Beaucoup à gauche ont opté pour rejoindre le parti travailliste dans le but de soutenir cette évolution. D’autres considèrent, qu’en plus de la lutte pour un  retour du  Parti Travailliste à sa philosophie originale et l’éthos de sa fondation,  il est aussi crucial qu’une politique alternative de gauche soit exprimée – anticapitaliste et anti-impérialiste- comme cela a été le cas en Grande-Bretagne et plus généralement, depuis un siècle et plus. Cette vision politique ne veut pas se concentrer sur l’énonciation d’un possible mais s’atteler de manière pratique à la réelle transformation de la société et des relations humaines, économiques et sociales. Cet espace politique, à la gauche de celui occupé traditionnellement par la sociale démocratie, a aussi besoin d’être occupé- en Grande-Bretagne, comme dans toute l’Europe et au delà.  Left Unity fait partie de la gauche radicale d’aujourd’hui, avec des partis et des mouvements dans toute l’Europe, agissant en solidarité et ne cherchant pas une solution nationale à des problématiques communes à l’ensemble du monde. Il s’agit de problèmes systémiques, contre lesquels la classe ouvrière est en train d’organiser la lutte à laquelle nous participons.

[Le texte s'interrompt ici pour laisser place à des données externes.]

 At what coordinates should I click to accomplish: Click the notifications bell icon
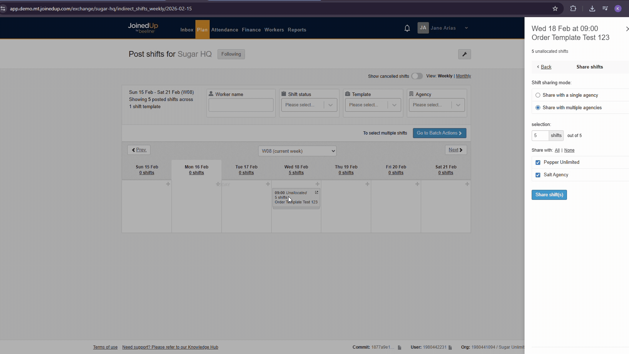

Nous avons la conviction que la scène politique ne peut se passer d’une expression politique anticapitaliste claire, c’est d’ailleurs ce que suggère tout autant l’expérience de ces deux derniers siècles que le soutien à une telle option à l’échelle internationale. Notre opposition  à l’impérialisme est aussi cruciale : une voix claire  doit s’élever contre la guerre et les armes nucléaires et pour que la Grande Bretagne joue un rôle différent dans le monde. Elle doit devenir un parangon de justice et d’égalité entre les États et cesser de perpétuer le néocolonialisme. Notre engagement est aussi nécessaire dans la lutte contre le racisme et la discrimination, pour le droit des migrants et des réfugiés, et la liberté de mouvement et les droits non seulement des travailleurs de tous les États, mais aussi des femmes, des personnes handicapées et de tous ceux qui souffrent en raison des politiques brutales imposées par les classes dirigeantes en Grande-Bretagne et dans le monde.

En définitive, la position de Left Unity n’est pas uniquement de plaider pour une alternative, mais de mener des actions, travailler partout où nous pouvons au sein de nos communautés, avec notre classe, à l’intérieur mais aussi au delà de nos frontières nationales, pour lutter contre l’austérité, les attaques racistes et les discriminations. Il existe de nombreuses voies pour contribuer à la lutte, telle est la nôtre.